** START OF Excerpt provided **

Stefon Marsean Diggs (born November 29, 1993) is an American football wide receiver for the Buffalo Bills of the National Football League (NFL). He played college football at Maryland, and was drafted by the Minnesota Vikings in the fifth round of the 2015 NFL Draft.

Diggs became a full-time starter for the Vikings midway through his rookie year despite his late-round draft status. He became part of an effective receiving tandem alongside Adam Thielen, with his highlights including catching the "Minneapolis Miracle" pass during the 2017–18 NFL playoffs. The following offseason, Diggs received a 5-year extension, playing two more seasons in Minnesota before being traded to Buffalo in 2020. With the Bills, he became the fastest receiver to surpass 100 catches with his new team and broke Eric Moulds' franchise record for receiving yards in a season. Diggs led all NFL receivers in 2020 with 127 receptions and 1,535 receiving yards.

Early years
Diggs attended Our Lady of Good Counsel High School in Montgomery County, Maryland, where he played football and ran track. He recorded 810 yards receiving with 23 touchdowns as a junior in 2010, and was runner-up for the Gatorade Maryland Player of the Year. As a senior, he recorded 770 yards receiving and 8 touchdowns, and racked up 277 rushing yards and three more touchdowns on the ground; he also saw time on defense, recording 31.5 tackles, 5.5 tackles for loss, and 1 sack. In recognition of his efforts, he was a first team All-metro selection at wide receiver by The Washington Post and All-county selection by the Montgomery Gazette. Following his senior season, he was named MVP of the U.S. Army All-American Junior Combine in 2011 and was invited to play in the 2012 U.S. Army All-American Bowl.

In track and field, Diggs competed as a sprinter. In 2011, he placed 7th in the 100-meter dash in the prelims of the Bill Carver T&F Classic with a time of 12.00 seconds and helped lead his 4 × 200 m team to a third-place finish with a time of 1:32.10 minutes. The members of that relay consisted of fellow NFL players Kendall Fuller, Blake Countess, and a National Champion 400m sprinter Sean Sutton. As a senior, he recorded a personal-best time of 22.30 seconds in the 200-meter dash at the Darius Ray Invitational and ran a third leg on the 4 × 100 m squad, helping the Falcons earn a second-place finish with a time of 43.50 seconds. He was also timed at 4.43 seconds in the 40-yard dash.

** END OF Excerpt provided **

Exercise brief ▸ Output the passage of the Stefon Diggs text from "Stefon Marsean Diggs" to "2015 NFL Draft.", copied word for word. The data that comes after this is not needed.

** START OF Raw records **

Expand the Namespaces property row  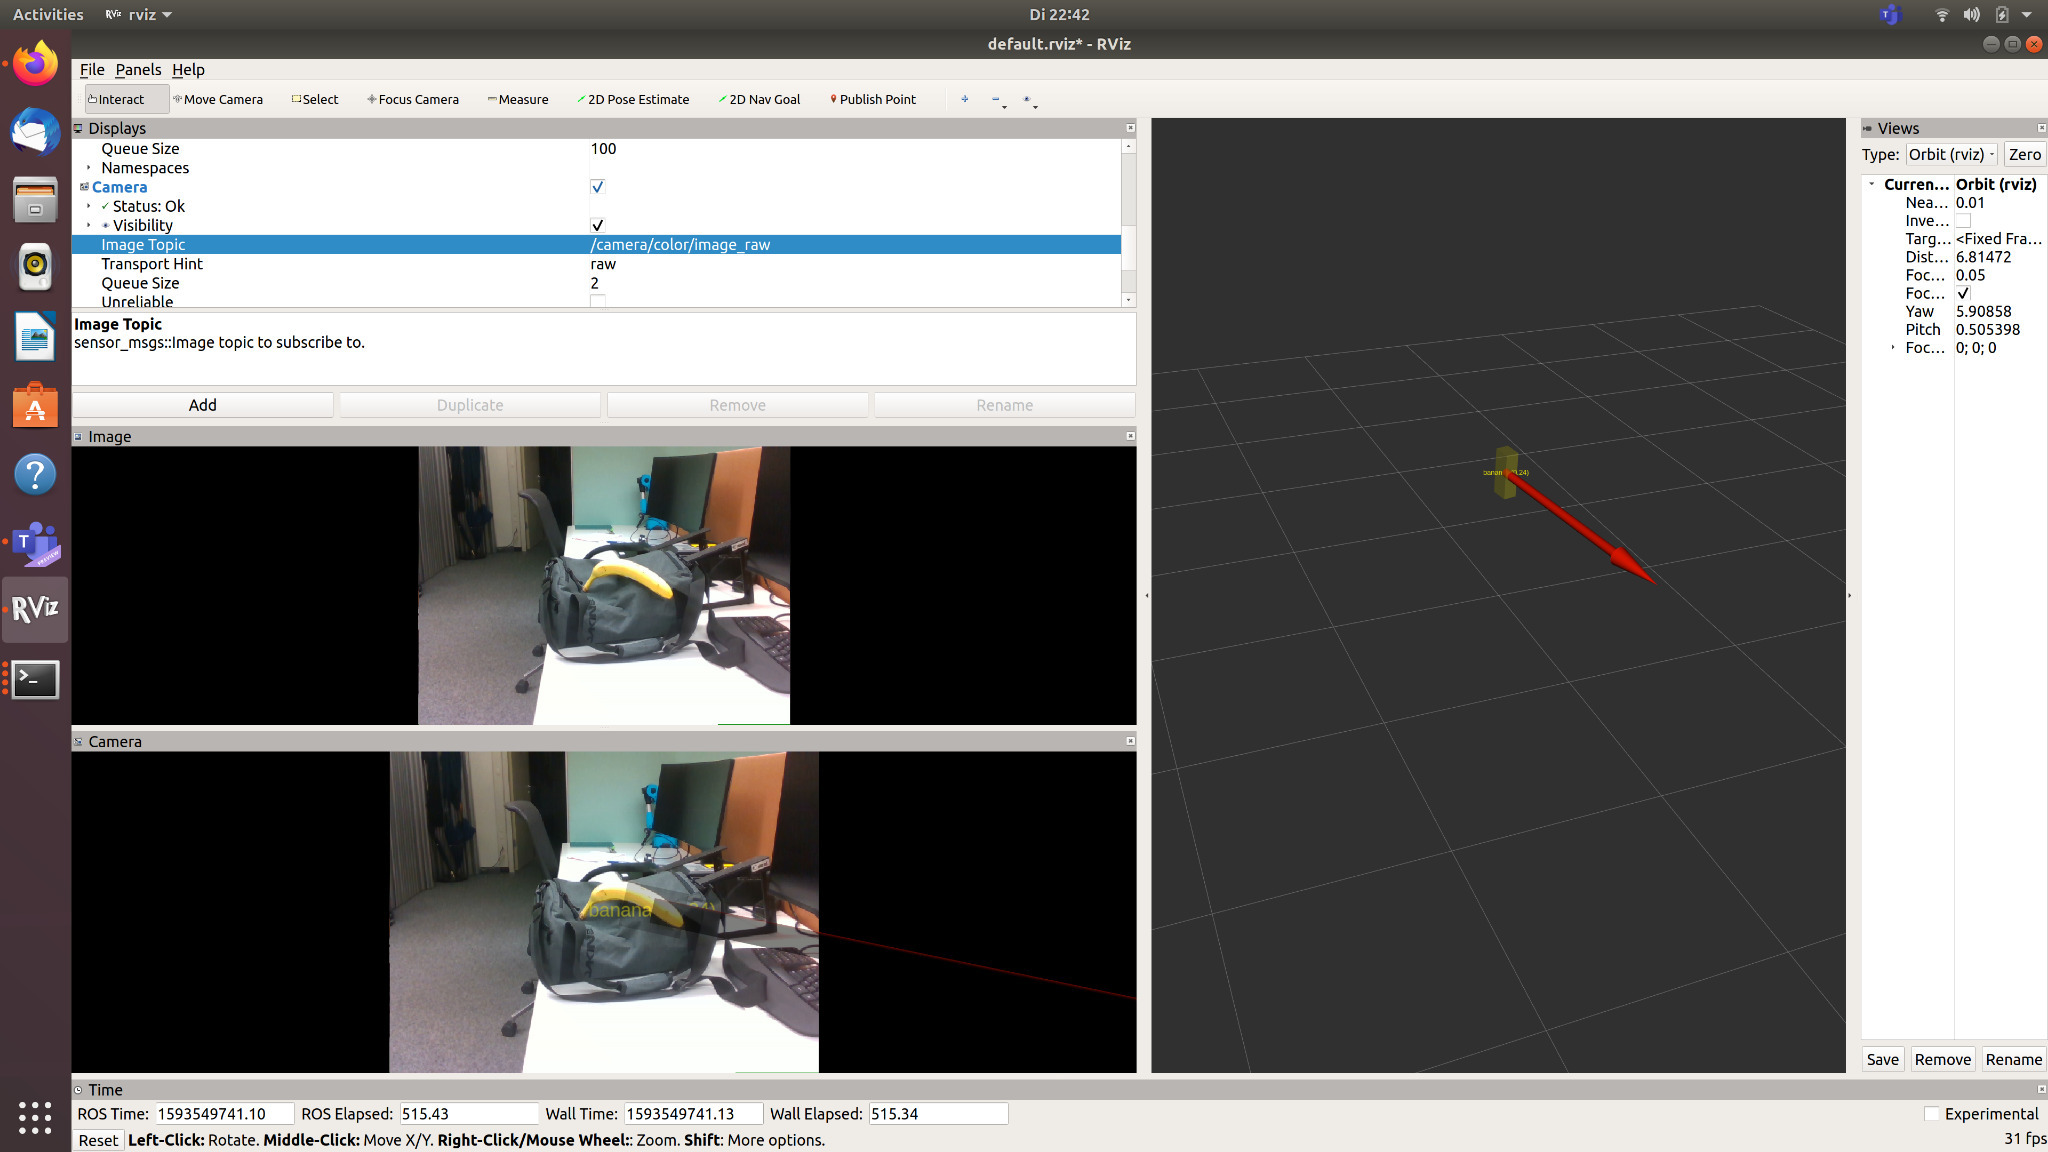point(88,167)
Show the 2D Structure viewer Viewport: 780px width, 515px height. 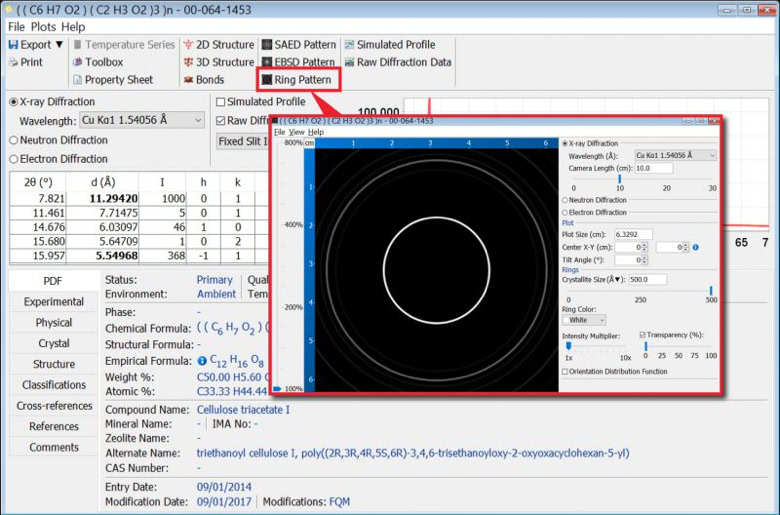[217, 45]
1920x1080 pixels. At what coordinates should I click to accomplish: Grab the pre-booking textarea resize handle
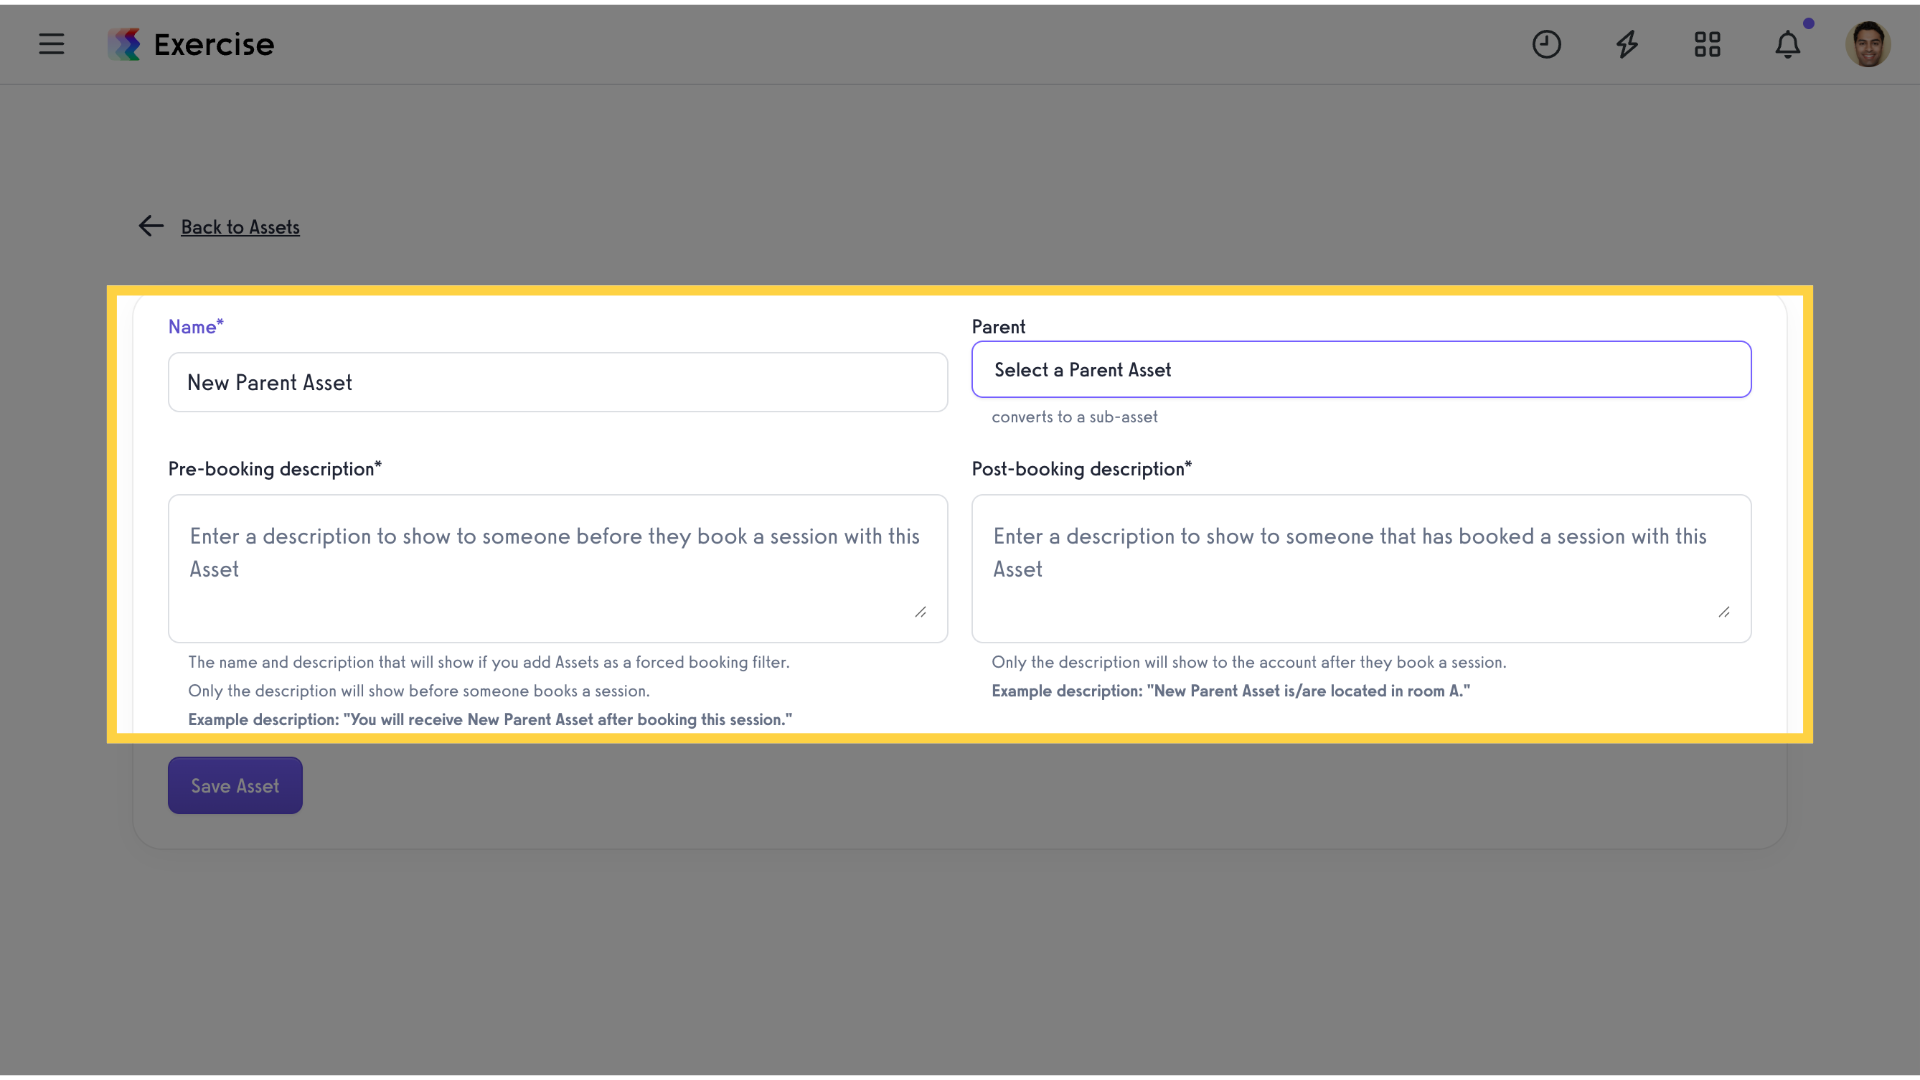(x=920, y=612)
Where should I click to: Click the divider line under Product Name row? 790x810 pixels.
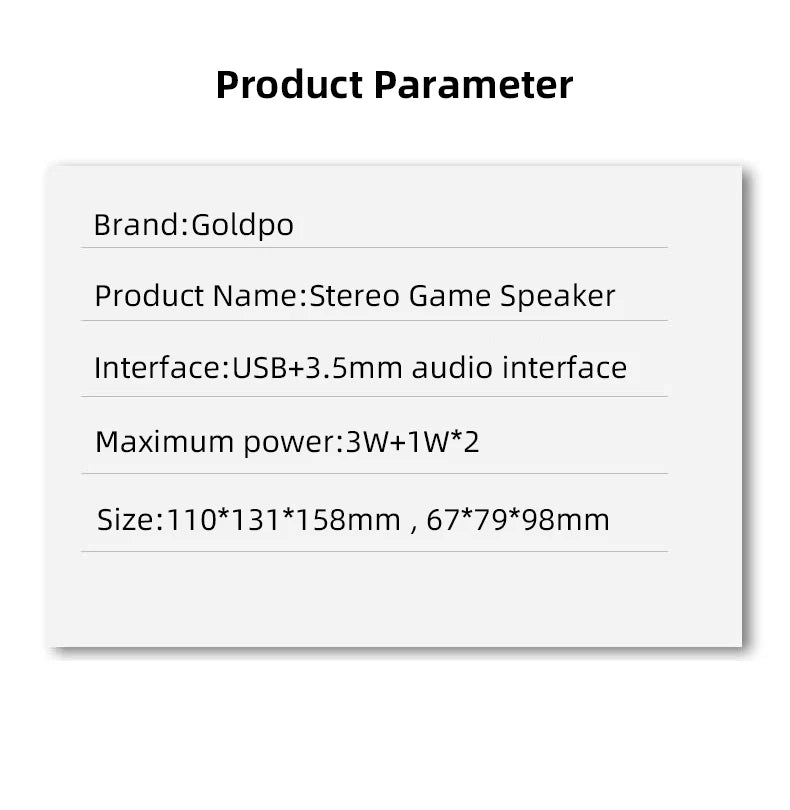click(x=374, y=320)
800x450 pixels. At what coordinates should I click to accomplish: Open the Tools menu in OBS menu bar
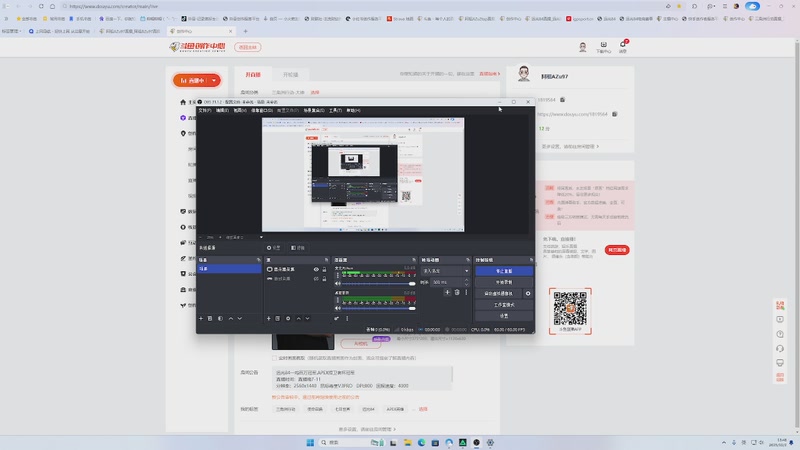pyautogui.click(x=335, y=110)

** END OF Raw records **

Solution to the problem ▸
Stefon Marsean Diggs (born November 29, 1993) is an American football wide receiver for the Buffalo Bills of the National Football League (NFL). He played college football at Maryland, and was drafted by the Minnesota Vikings in the fifth round of the 2015 NFL Draft.